==== PROVIDED ENTRIES ====
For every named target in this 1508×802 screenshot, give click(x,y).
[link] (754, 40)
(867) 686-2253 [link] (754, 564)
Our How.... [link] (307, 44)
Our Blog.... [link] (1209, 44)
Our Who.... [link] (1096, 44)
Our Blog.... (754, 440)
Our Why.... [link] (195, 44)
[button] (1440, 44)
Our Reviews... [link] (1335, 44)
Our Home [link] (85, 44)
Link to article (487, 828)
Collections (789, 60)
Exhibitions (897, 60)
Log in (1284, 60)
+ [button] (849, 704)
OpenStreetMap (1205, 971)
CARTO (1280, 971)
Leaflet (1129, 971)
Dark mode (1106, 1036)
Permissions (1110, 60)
====
==== PROVIDED ENTRIES ====
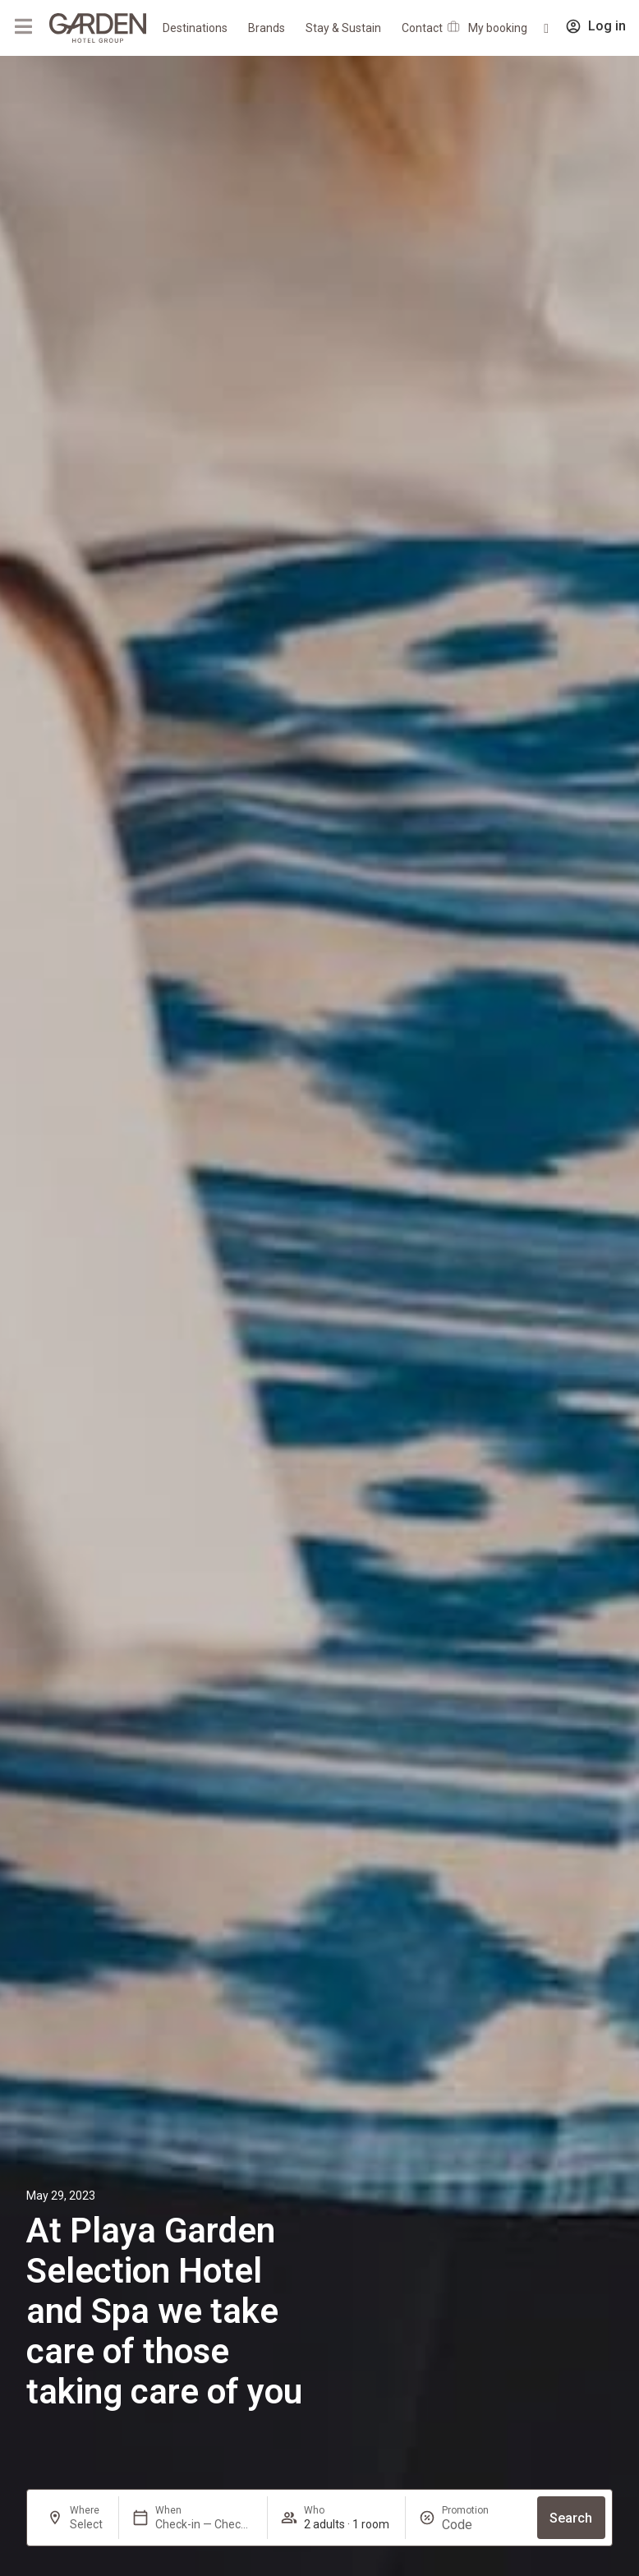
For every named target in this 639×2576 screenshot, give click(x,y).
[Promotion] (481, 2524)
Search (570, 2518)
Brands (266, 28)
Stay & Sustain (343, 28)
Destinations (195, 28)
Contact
====
Copy out the lines running from the one that contains "Our Who.... [link] (1096, 44)" through the one that contains "Dark mode (1106, 1036)", keeping every character as it appears in the records.

- **OUTPUT BELOW**
Our Who.... [link] (1096, 44)
Our Blog.... (754, 440)
Our Why.... [link] (195, 44)
[button] (1440, 44)
Our Reviews... [link] (1335, 44)
Our Home [link] (85, 44)
Link to article (487, 828)
Collections (789, 60)
Exhibitions (897, 60)
Log in (1284, 60)
+ [button] (849, 704)
OpenStreetMap (1205, 971)
CARTO (1280, 971)
Leaflet (1129, 971)
Dark mode (1106, 1036)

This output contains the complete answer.